▸ **TASK TO COMPLETE**: Pull out every line below containing the word "beside".

+++ RECORDS TO PROCESS +++

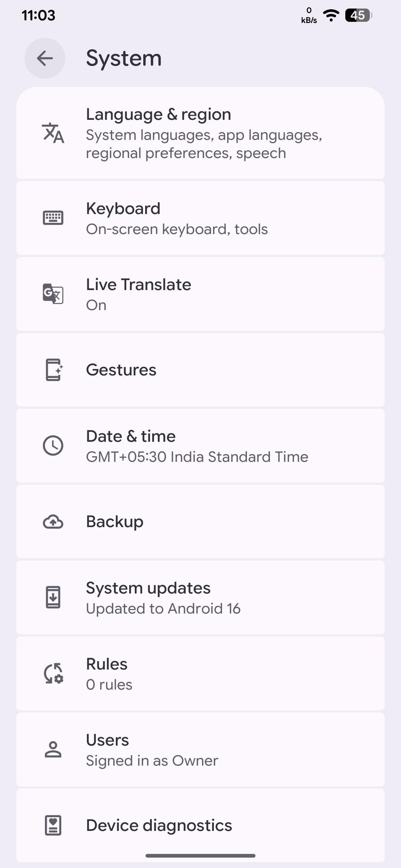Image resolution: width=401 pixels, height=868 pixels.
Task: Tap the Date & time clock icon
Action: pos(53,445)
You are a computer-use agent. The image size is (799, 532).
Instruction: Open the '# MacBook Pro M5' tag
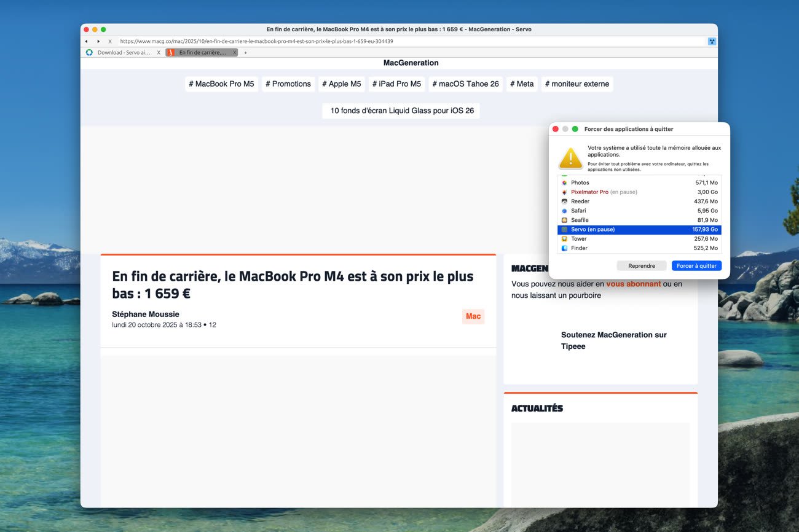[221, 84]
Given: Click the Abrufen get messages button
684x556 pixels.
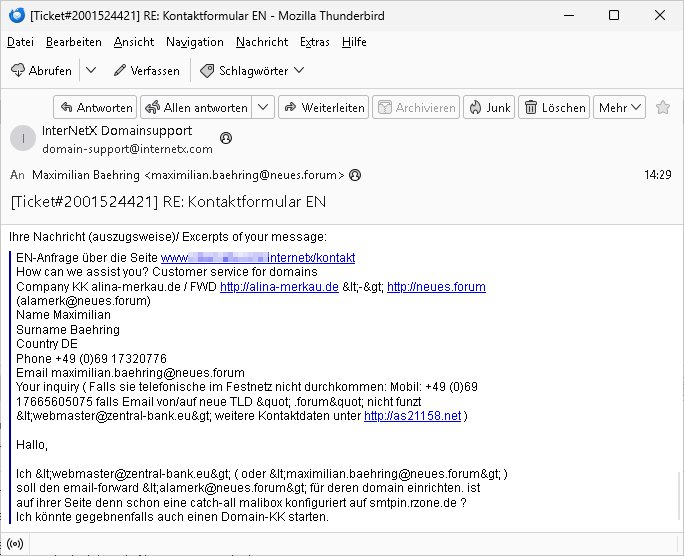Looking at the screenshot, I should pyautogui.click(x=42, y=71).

+++
+++ RECORDS TO PROCESS +++

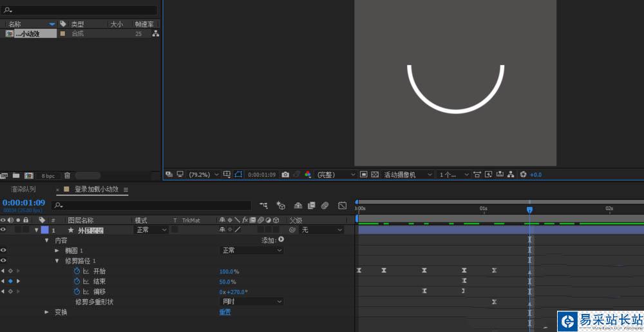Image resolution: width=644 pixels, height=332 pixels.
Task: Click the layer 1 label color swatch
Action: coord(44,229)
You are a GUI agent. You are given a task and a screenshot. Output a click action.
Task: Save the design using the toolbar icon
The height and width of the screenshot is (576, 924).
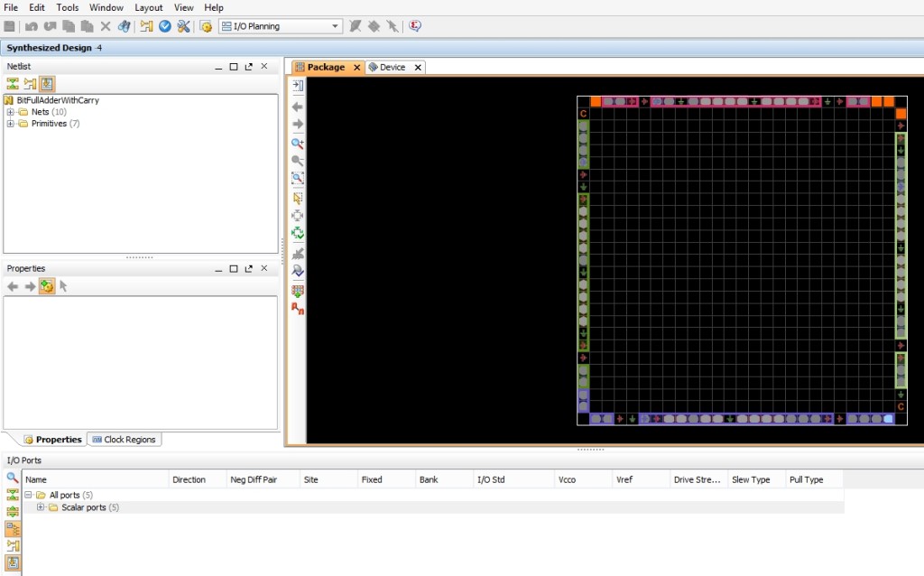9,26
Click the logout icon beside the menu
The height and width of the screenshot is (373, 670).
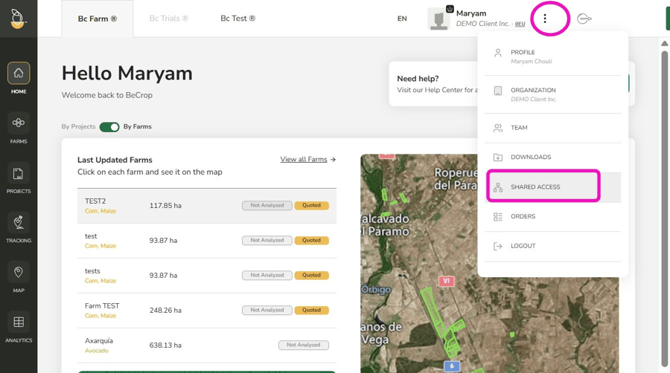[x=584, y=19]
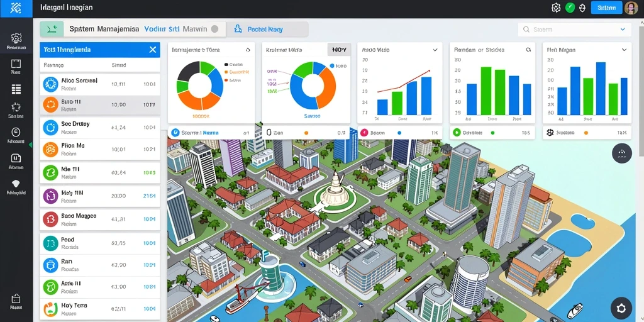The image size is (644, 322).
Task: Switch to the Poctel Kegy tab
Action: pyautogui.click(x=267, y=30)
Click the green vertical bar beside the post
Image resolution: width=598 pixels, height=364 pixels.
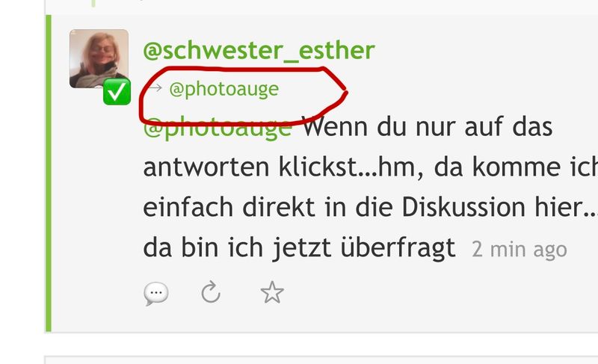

+++
+++ RECORDS TO PROCESS +++

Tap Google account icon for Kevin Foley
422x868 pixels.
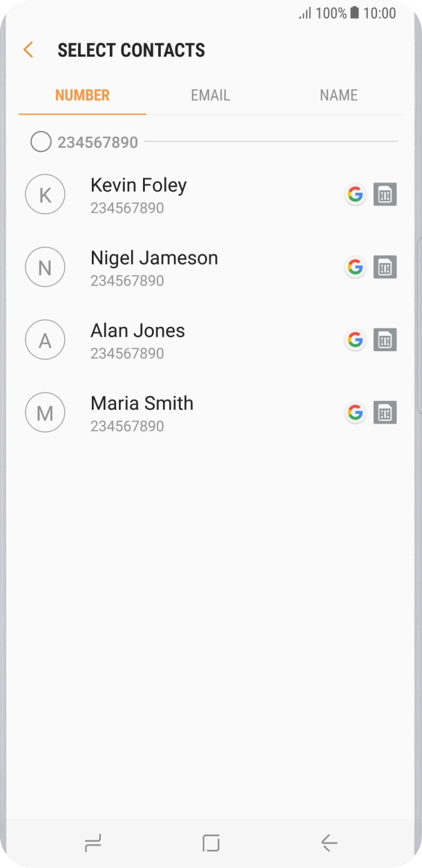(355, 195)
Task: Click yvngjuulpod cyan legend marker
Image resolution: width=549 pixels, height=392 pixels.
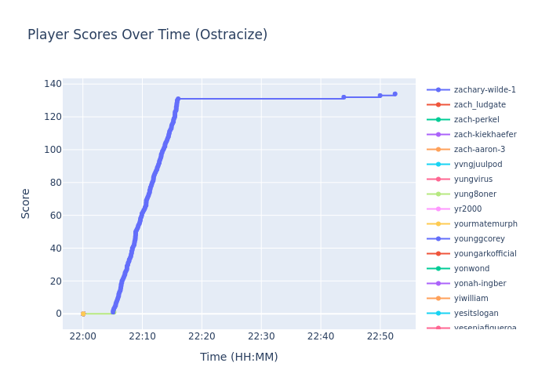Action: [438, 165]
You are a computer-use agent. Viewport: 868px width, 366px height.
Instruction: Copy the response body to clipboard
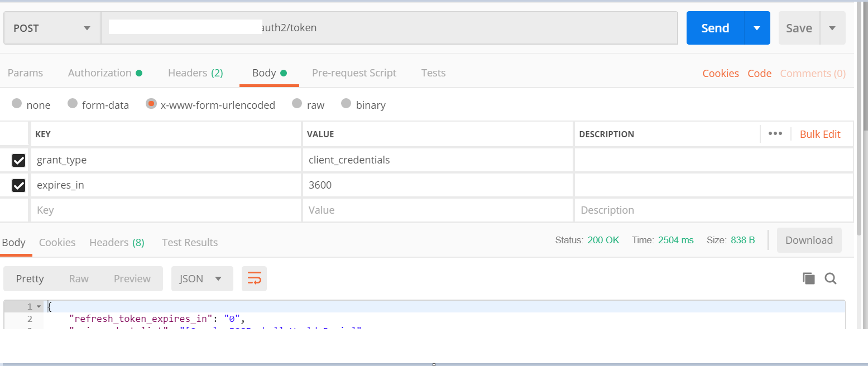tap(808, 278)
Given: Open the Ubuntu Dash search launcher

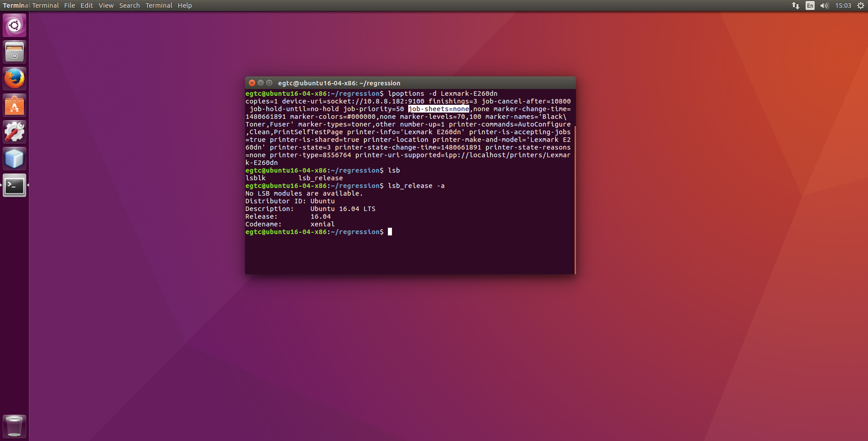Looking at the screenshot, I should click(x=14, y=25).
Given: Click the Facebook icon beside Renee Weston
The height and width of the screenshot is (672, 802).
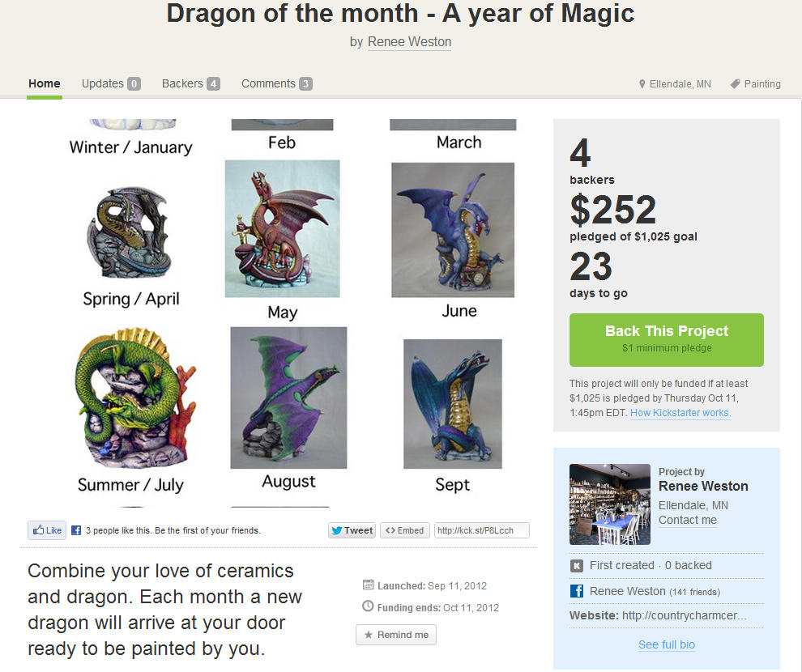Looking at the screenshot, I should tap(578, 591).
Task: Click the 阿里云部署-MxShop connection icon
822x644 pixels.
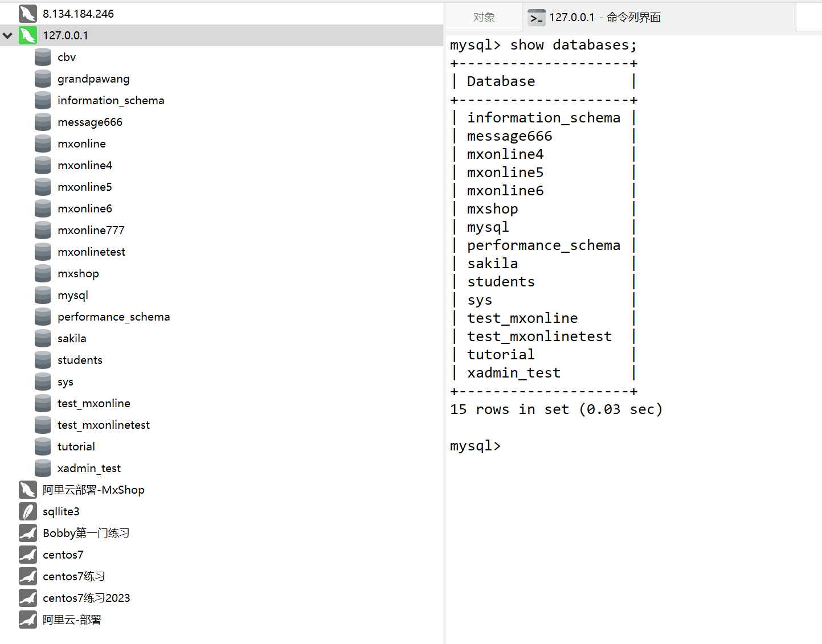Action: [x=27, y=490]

+++

▸ **RESPONSE TO THIS TASK**:
Click the logout icon beside the menu
Click the green vertical bar beside the post
Given: Click the Facebook icon beside Renee Weston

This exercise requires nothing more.